- [Set task]:
Put the material below into a numbered list, starting at the line that contains "Click arrow icon on Chọn for VN7219,VN8059" and ending at the line that contains "click(x=830, y=385)". Skip any blank lines and leave the pictures out.

- [Dataset extract]:
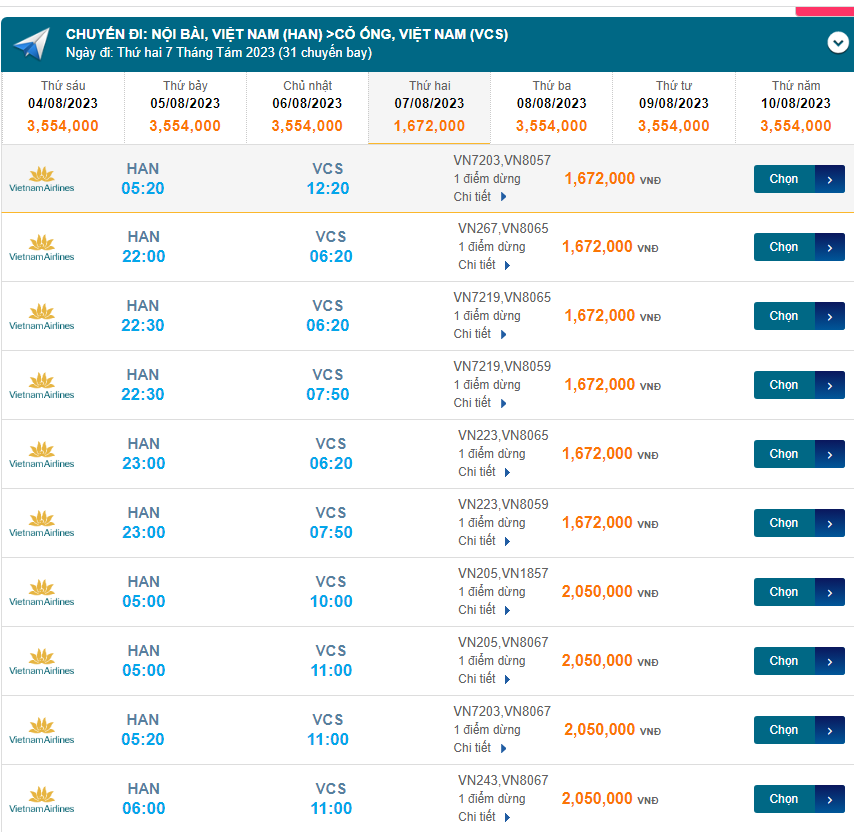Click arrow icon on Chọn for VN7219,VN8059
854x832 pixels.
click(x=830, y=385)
---
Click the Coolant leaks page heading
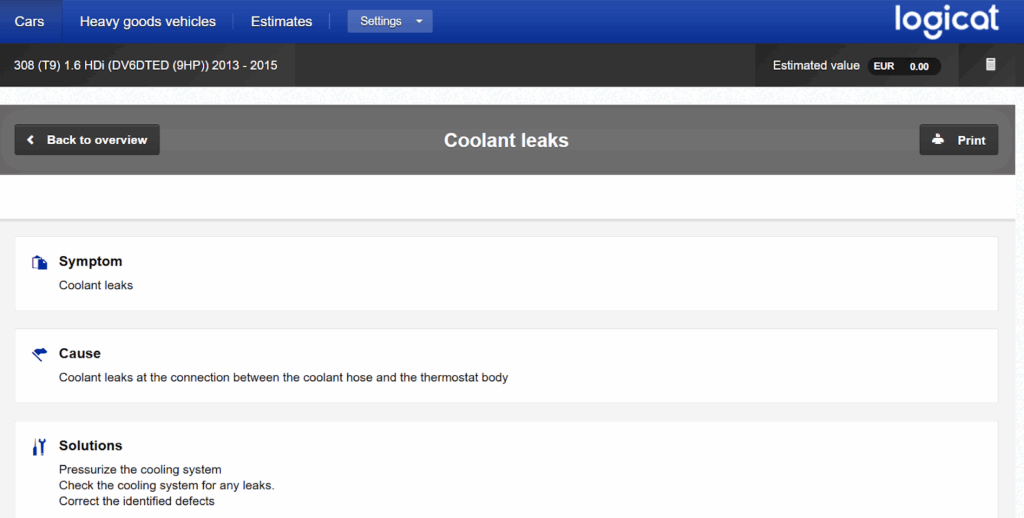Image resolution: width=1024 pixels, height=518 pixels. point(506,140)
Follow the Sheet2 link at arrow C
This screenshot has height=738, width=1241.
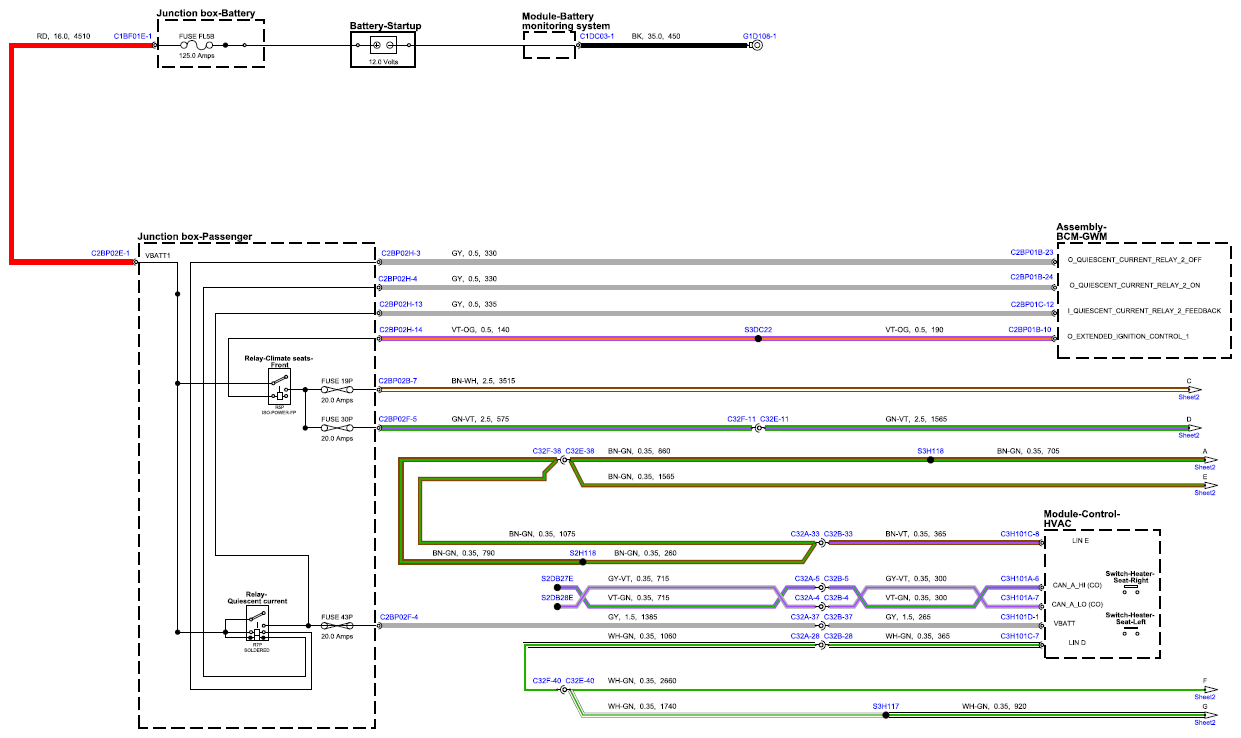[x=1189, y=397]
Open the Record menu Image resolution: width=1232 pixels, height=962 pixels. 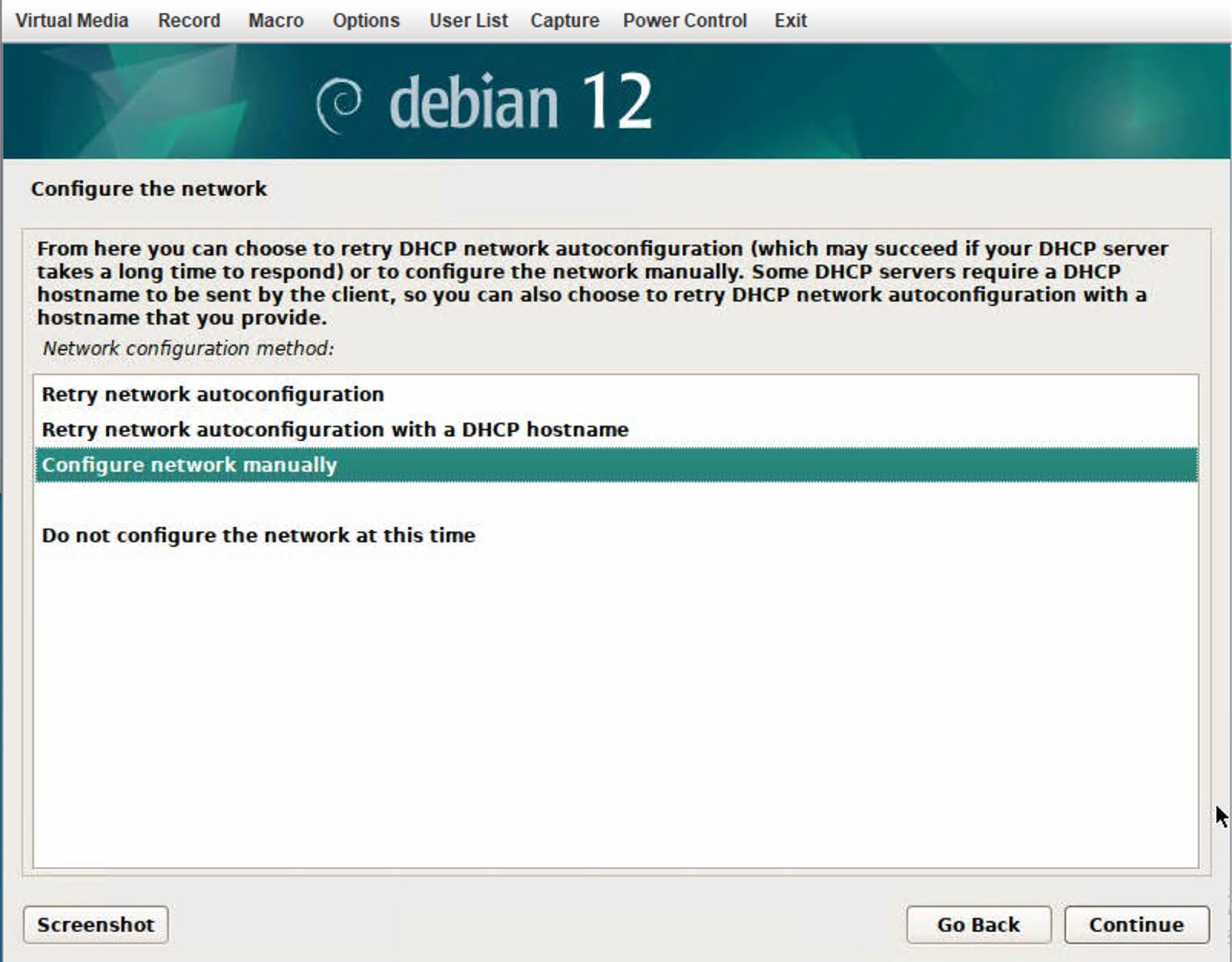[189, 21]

- [Answer to this task]:
1. Click arrow icon on Chọn for VN7219,VN8059
2. 854x832 pixels.
3. click(x=830, y=385)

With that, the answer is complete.